▸ Problem statement
Could you retype the lines starting with the line that contains "This screenshot has height=830, width=1456." and going on through the line that contains "(1294, 475)", leaving out the pictures?

▸ Task input

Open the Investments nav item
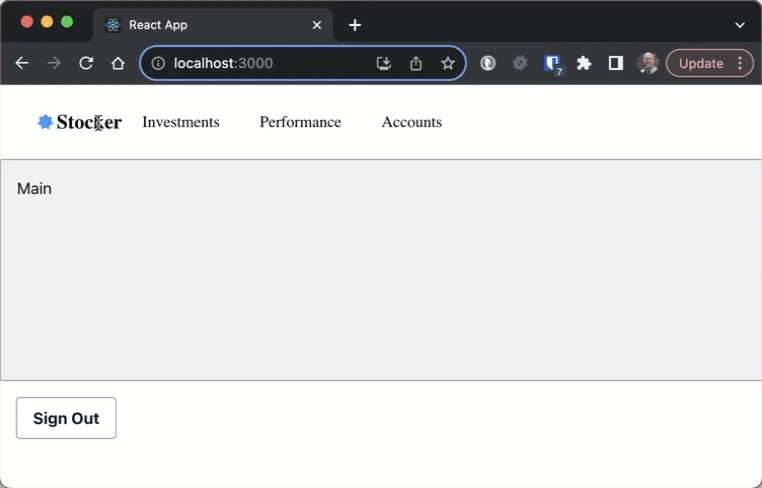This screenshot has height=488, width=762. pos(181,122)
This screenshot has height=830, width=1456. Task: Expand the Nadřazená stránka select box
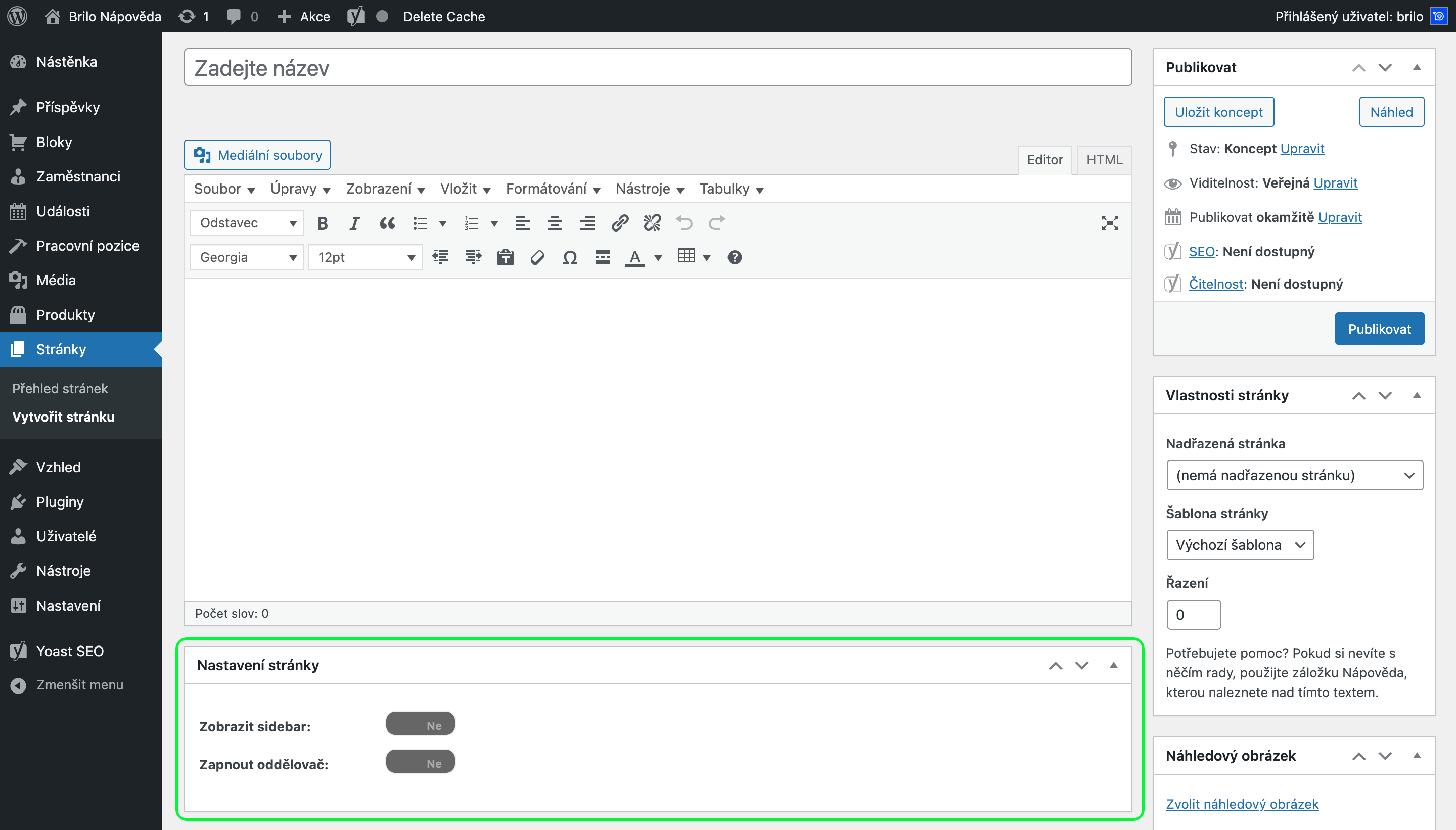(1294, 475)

==

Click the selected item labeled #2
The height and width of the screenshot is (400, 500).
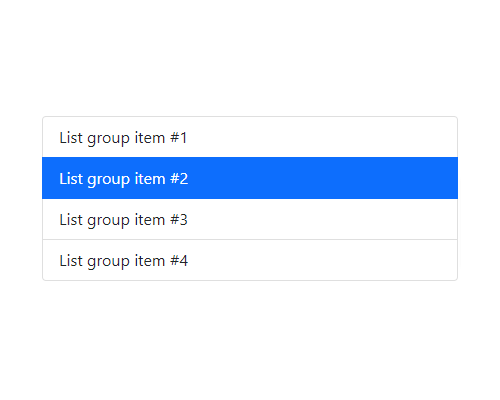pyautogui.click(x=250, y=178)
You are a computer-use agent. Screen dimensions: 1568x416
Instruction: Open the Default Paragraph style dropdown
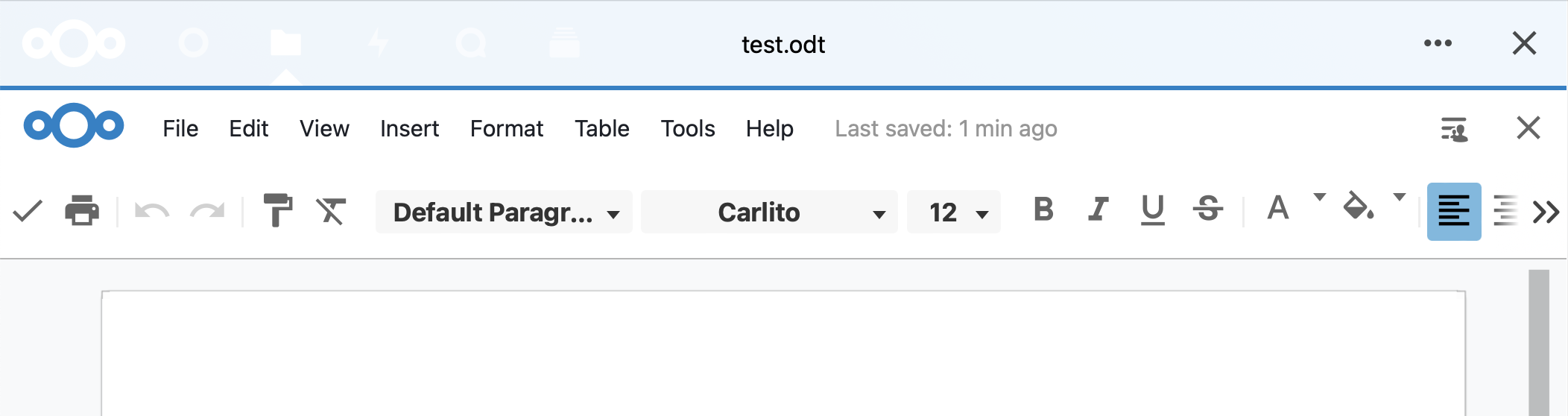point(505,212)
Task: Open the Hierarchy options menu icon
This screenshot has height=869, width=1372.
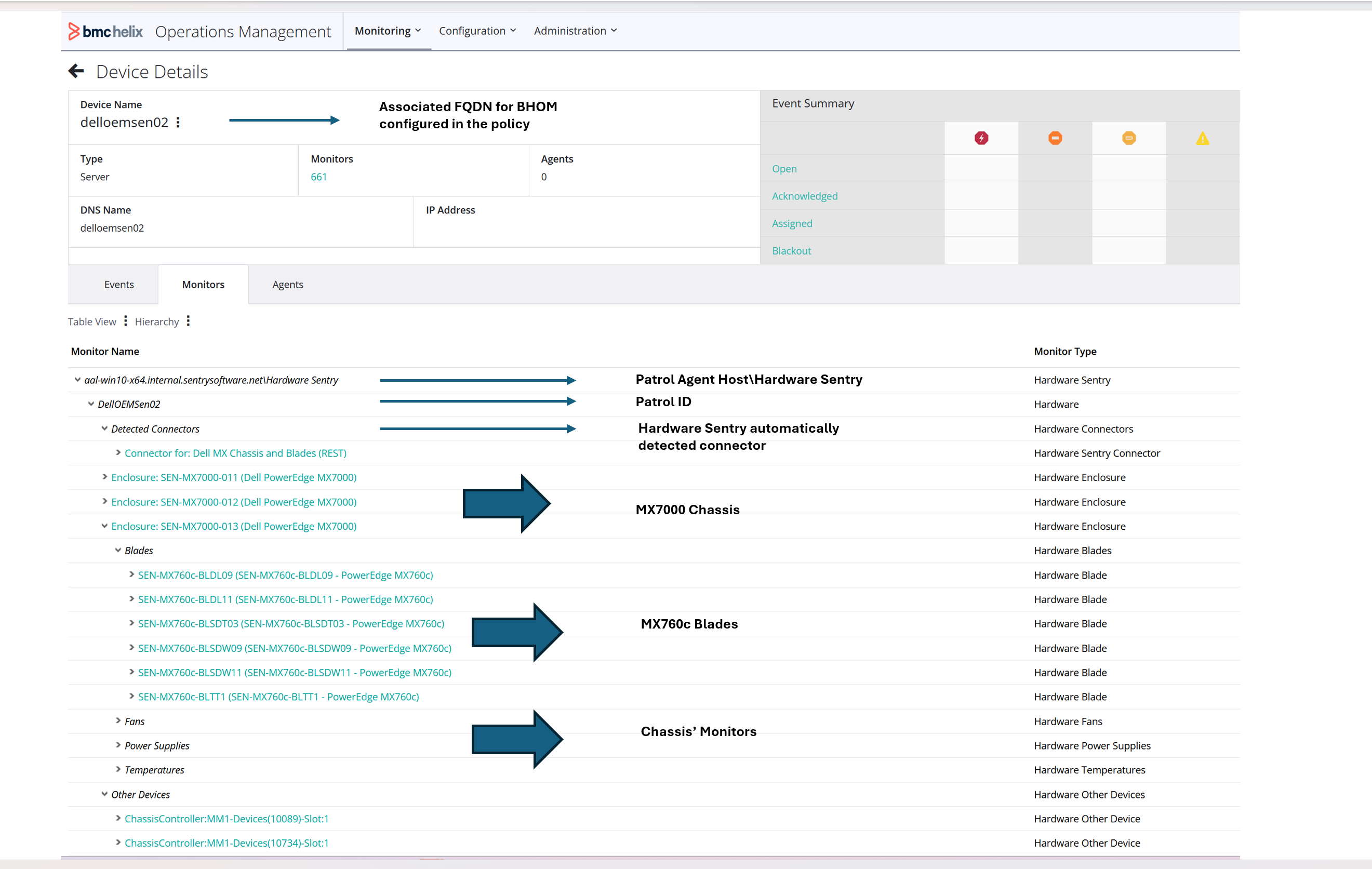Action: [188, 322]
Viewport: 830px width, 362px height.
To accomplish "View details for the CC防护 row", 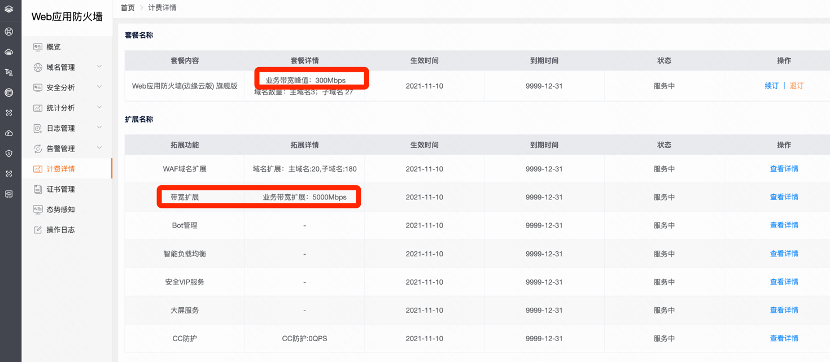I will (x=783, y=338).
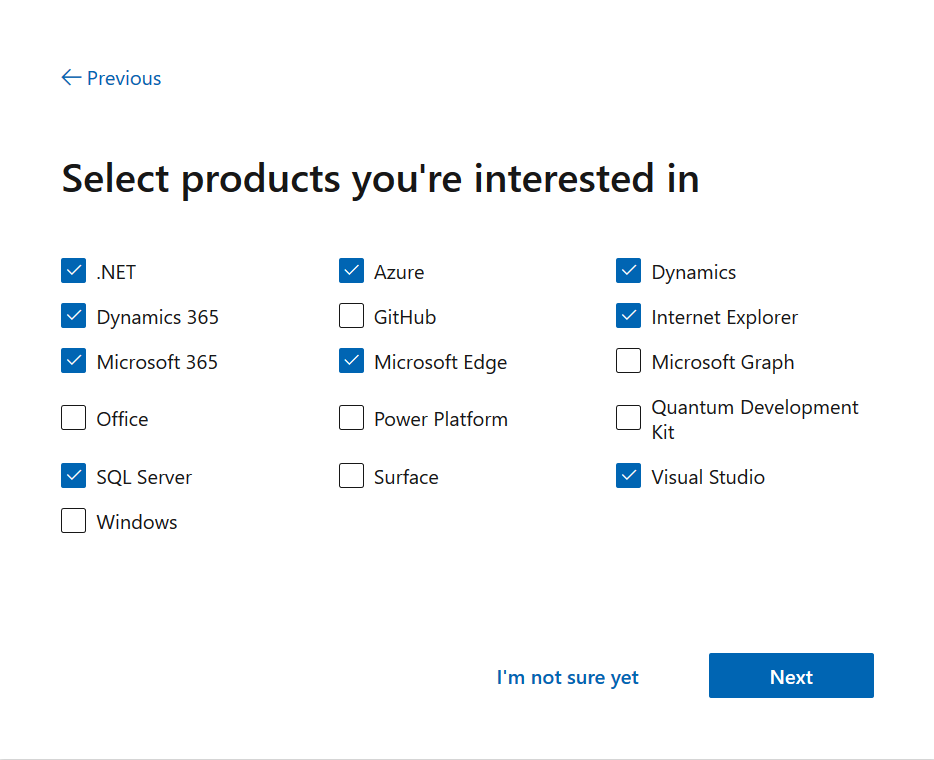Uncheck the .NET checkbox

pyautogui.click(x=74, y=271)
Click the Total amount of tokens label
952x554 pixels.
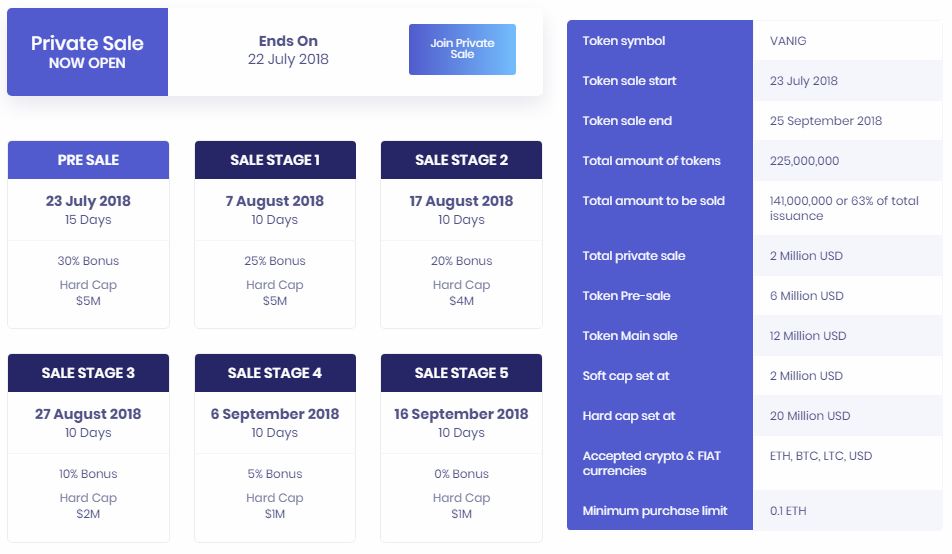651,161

▸ Result of the exercise
This screenshot has height=830, width=1456. Task: Expand the Nadřazená stránka select box
(1294, 475)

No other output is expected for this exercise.